** START OF SOURCE RECORDS **
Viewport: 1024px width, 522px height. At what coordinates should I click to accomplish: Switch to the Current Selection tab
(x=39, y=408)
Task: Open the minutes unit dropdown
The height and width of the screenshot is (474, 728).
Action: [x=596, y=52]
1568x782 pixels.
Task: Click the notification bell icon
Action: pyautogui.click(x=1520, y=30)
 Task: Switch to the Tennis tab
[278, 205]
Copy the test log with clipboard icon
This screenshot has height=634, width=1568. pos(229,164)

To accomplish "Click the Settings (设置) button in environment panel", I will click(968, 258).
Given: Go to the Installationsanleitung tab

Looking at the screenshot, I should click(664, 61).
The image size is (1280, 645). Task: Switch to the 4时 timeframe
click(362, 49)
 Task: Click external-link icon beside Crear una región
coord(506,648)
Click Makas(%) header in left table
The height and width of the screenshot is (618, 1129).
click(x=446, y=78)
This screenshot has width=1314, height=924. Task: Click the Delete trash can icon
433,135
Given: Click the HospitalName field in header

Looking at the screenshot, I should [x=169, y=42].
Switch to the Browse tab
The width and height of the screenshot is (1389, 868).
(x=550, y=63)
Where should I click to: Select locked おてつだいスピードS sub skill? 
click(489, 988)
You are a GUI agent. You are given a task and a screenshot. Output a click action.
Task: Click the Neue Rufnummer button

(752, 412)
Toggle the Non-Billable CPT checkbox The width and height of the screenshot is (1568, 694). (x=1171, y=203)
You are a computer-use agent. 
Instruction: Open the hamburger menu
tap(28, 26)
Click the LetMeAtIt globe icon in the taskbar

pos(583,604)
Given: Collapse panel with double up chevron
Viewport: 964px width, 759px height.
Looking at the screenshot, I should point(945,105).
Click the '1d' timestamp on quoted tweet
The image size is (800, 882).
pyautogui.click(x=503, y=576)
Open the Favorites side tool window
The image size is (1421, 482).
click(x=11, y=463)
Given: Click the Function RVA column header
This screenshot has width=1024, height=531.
** END OF SOURCE RECORDS **
## STATED EXERCISE
Convert the rows above into a JSON list of strings, one string per line and in order, with blank lines omitted.

## RESULT OF THIS EXERCISE
[
  "Viewport: 1024px width, 522px height. At what coordinates should I click to accomplish: Switch to the Current Selection tab",
  "(x=39, y=408)",
  "Task: Open the minutes unit dropdown",
  "The height and width of the screenshot is (474, 728).",
  "Action: [x=596, y=52]",
  "1568x782 pixels.",
  "Task: Click the notification bell icon",
  "Action: pyautogui.click(x=1520, y=30)",
  " Task: Switch to the Tennis tab",
  "[278, 205]",
  "Copy the test log with clipboard icon",
  "This screenshot has height=634, width=1568. pos(229,164)",
  "To accomplish \"Click the Settings (设置) button in environment panel\", I will click(968, 258).",
  "Given: Go to the Installationsanleitung tab",
  "Looking at the screenshot, I should click(664, 61).",
  "The image size is (1280, 645). Task: Switch to the 4时 timeframe",
  "click(362, 49)",
  " Task: Click external-link icon beside Crear una región",
  "coord(506,648)",
  "Click Makas(%) header in left table",
  "The height and width of the screenshot is (618, 1129).",
  "click(x=446, y=78)",
  "This screenshot has width=1314, height=924. Task: Click the Delete trash can icon",
  "433,135",
  "Given: Click the HospitalName field in header",
  "Looking at the screenshot, I should [x=169, y=42].",
  "Switch to the Browse tab",
  "The width and height of the screenshot is (1389, 868).",
  "(x=550, y=63)",
  "Where should I click to: Select locked おてつだいスピードS sub skill? ",
  "click(489, 988)",
  "You are a GUI agent. You are given a task and a screenshot. Output a click action.",
  "Task: Click the Neue Rufnummer button",
  "(752, 412)",
  "Toggle the Non-Billable CPT checkbox The width and height of the screenshot is (1568, 694). (x=1171, y=203)",
  "You are a computer-use agent. ",
  "Instruction: Open the hamburger menu",
  "tap(28, 26)",
  "Click the LetMeAtIt globe icon in the taskbar",
  "pos(583,604)",
  "Given: Collapse panel with double up chevron",
  "Viewport: 964px width, 759px height.",
  "Looking at the screenshot, I should point(945,105).",
  "Click the '1d' timestamp on quoted tweet",
  "The image size is (800, 882).",
  "pyautogui.click(x=503, y=576)",
  "Open the Favorites side tool window",
  "The image size is (1421, 482).",
  "click(x=11, y=463)",
  "Given: Click the Function RVA column header",
  "This screenshot has width=1024, height=531."
]